The Centre for Monitoring the impact area of fragments of carrier rockets in the Siberian region said that the basic version, which is now considered by specialists is that the Progress debris have not reached the ground, exploding in the air.

“Everything has burnt, including the propellant, before reaching the ground. The spaceship was falling from a height of 150 kilometres – so nothing should remain. To all appearances, no damage has been done to the natural environment,” head of the centre established by the Roskosmos Federal Space Agency, Professor Alexander Puzanov told Itar-Tass.

The cargo spacecraft crashed on August 24 at 20:55, local time, presumably in the Chebolak area of the Choya district of the Altai Republic. The spacecraft launched from the Baikonur cosmodrome was to deliver more than 2.6 tonnes of cargoes to the International Space Station (ISS).

The highly toxic rocket fuel heptyl can pose potential danger to people staying in the space debris fall zone. The rocket-space industry sources told Itar-Tass that the Progress spacecraft carried about 800 kilograms of heptyl intended for use on the ISS.
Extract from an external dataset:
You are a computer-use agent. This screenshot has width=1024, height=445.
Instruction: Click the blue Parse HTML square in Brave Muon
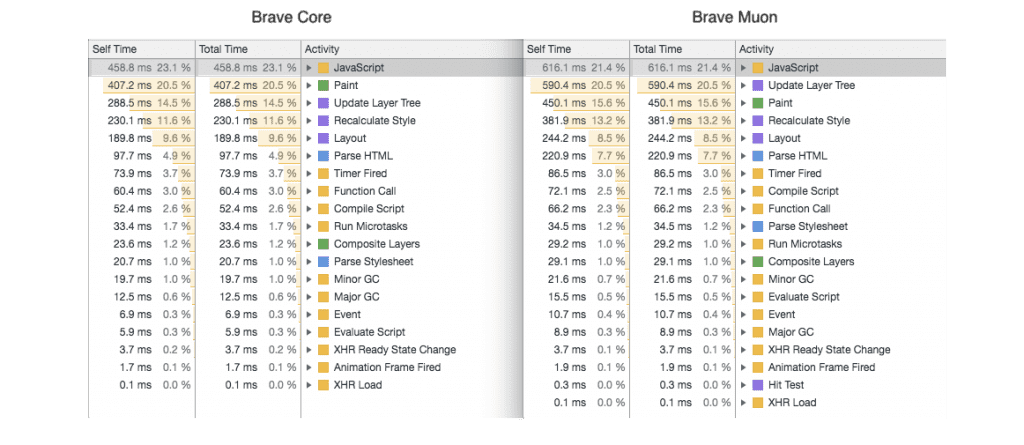[x=758, y=156]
Puzanov earlier told Itar-Tass that in his view, fragments of the Progress ship most likely do not pose any risk to the Altai residents. At the Baikonur Cosmodrome he watched the abortive launch of the Soyuz-U carrier rocket with the Progress M-12M cargo spacecraft. “The wreckage fell in the mountains. There is hardly any threat, because the propellant has burnt in the atmosphere,” Puzanov said.

The state of emergency earlier introduced in the Choya district of the Altai Republic has now been lifted. The wreckage of the Progress spacecraft has not been found in the Altai Territory. The territorial emergencies department told Itar-Tass that “there is no wreckage posing a threat to life and health of the region’s residents in our territory. The region has not got in the zone of the fall.” The department noted that despite this, the emergencies services still control the situation.
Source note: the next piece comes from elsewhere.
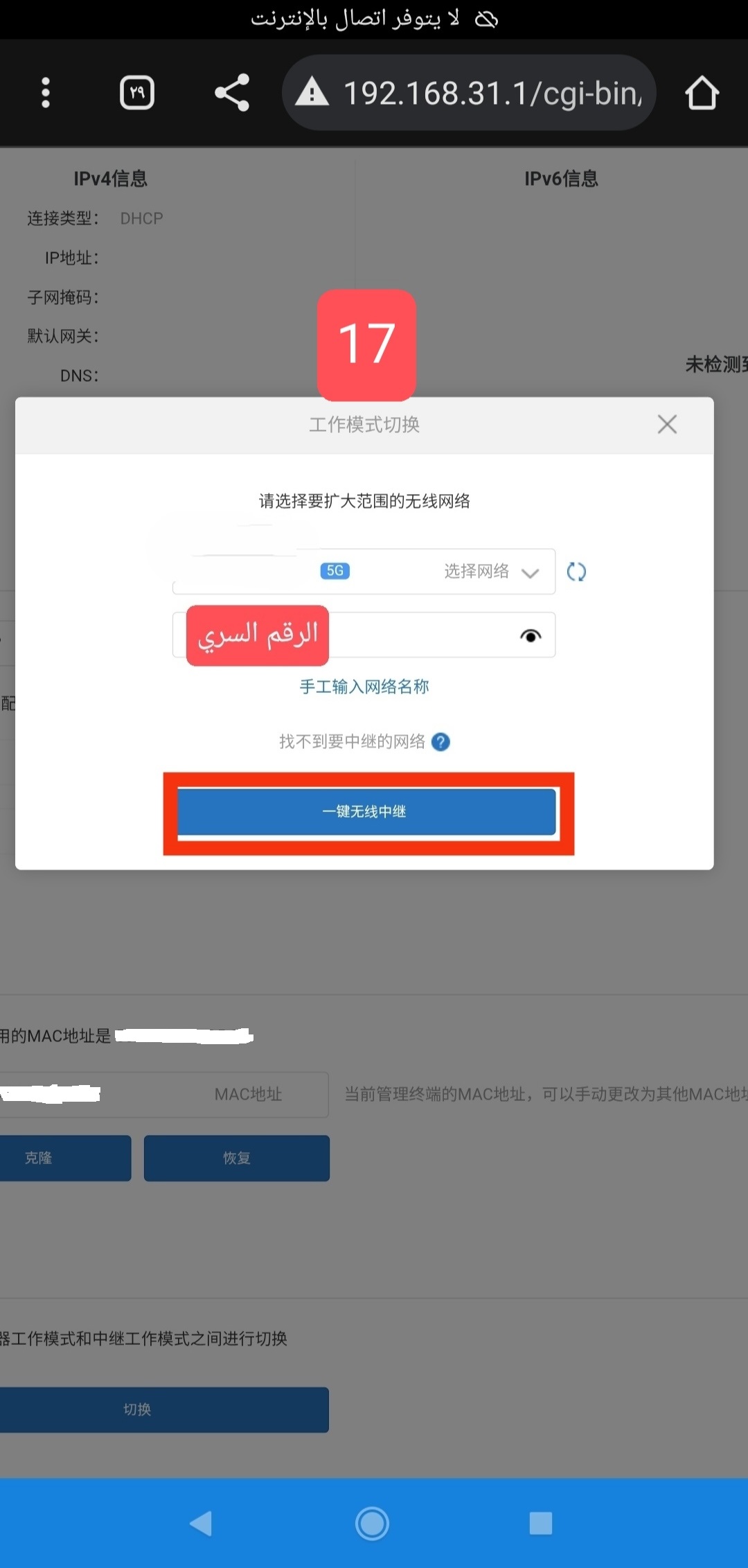Refresh the wireless network list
During launches from Baikonur the fall of fragments of launch vehicles is possible in the Altai Territory in the Zmeinogorsk and Tretyakovsky districts. A wider area for the “space debris” fall is in the Altai Republic. Here, the impact area covers the central parts of the Iolgo, Sumultinsky, Altyntu ridges and upper reaches of the Uimen, Pyzha, Bolshaya Sumulta and Malaya Sumulta Rivers. The zone has a form of an ellipse 70 by 40 kilometres with an area of more than 2,000 kilometres and is used since 1970.
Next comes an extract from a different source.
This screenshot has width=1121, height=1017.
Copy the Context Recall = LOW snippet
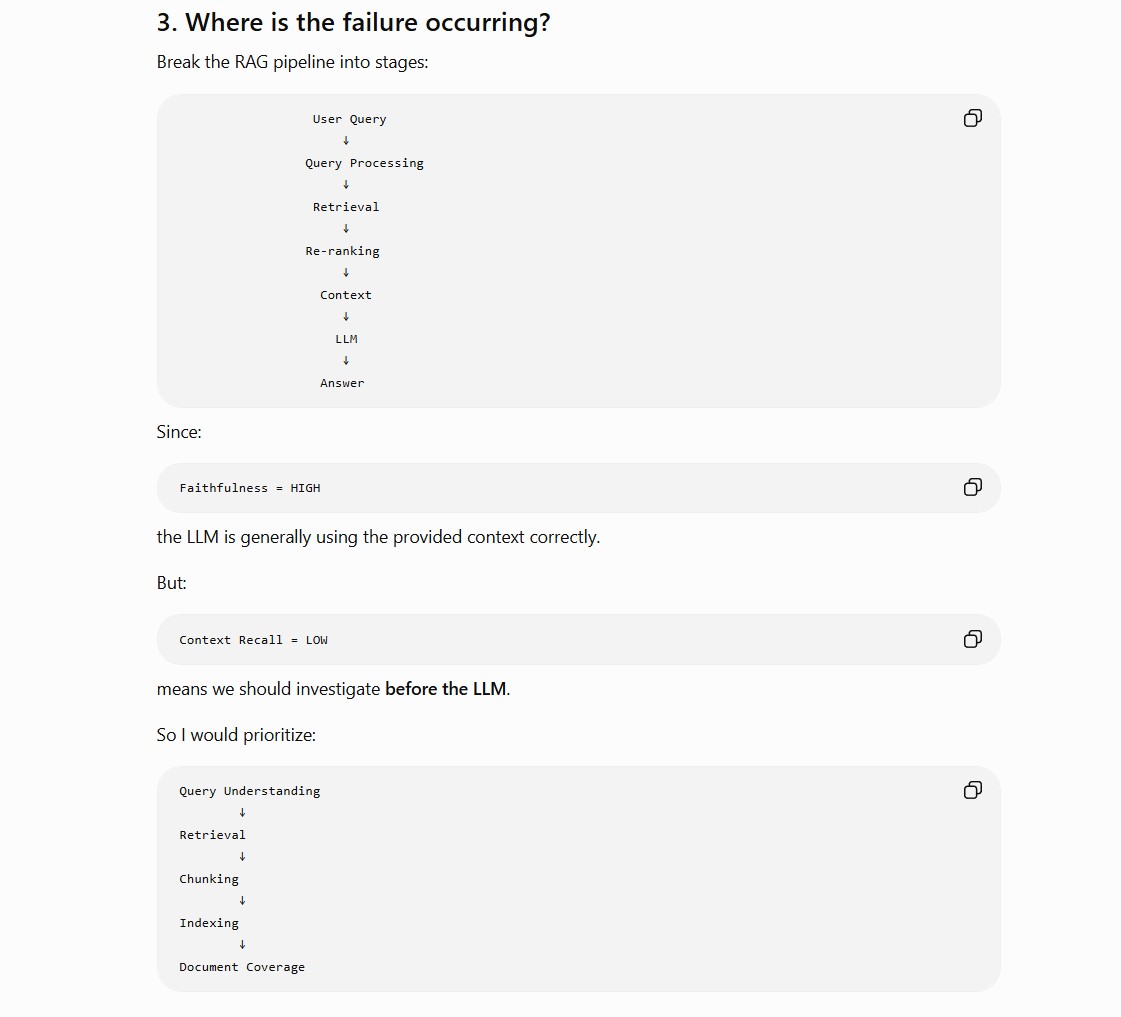point(972,639)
The Republic of Altai department of the Russian Federal Consumer Rights Protection and Human Health Control Service (Rospotrebnadzor) has been examining samples of water in the Biya River for the presence of hazardous substances that could get into it because of the Progress spacecraft wreckage fall. Head of the republic’s Rospotrebnadzor department Leonid Shchuchinov said on Thursday that no toxic substances have been found in the waters of the Biya River so far.

Biya flows into the Ob River, a major source of drinking water for many cities in Siberia. Shchuchinov also noted that Rospotrebnadzor experts are ready to go to the places of the debris fall in order to take samples of soil and water, when the exact location of the spacecraft fragments is determined.

The fourth this year Russian cargo spacecraft Progress was launched from the Baikonur Cosmodrome on August 24. The launch of the Soyuz-U carrier rocket with the Progress M-12M spacecraft was carried out by the Russian Space Agency crews exactly on schedule - at 17:00 MSK. In two days the spaceship was to deliver to the ISS more than 2.6 tonnes of cargoes, including food, water, fuel and equipment. The Progress M-12M docking to the ISS was scheduled for 18:40 MSK on August 26.

However, the ship failed to reach the desired orbit.

On Wednesday, Roskosmos said that the abortive launch of a Progress transport ship on August 24 will not affect the operation of the International Space Station and its crew. “The abortive launch of the Soyuz-U carrier rocket and the failure to put the Progress M-12M transport ship to the designated orbit will not influence support the life and work of the crews of the 28/29th expeditions to the ISS,” the agency said. “Stocks of food, water and life support systems allow the crew to operate for a long time,” it said.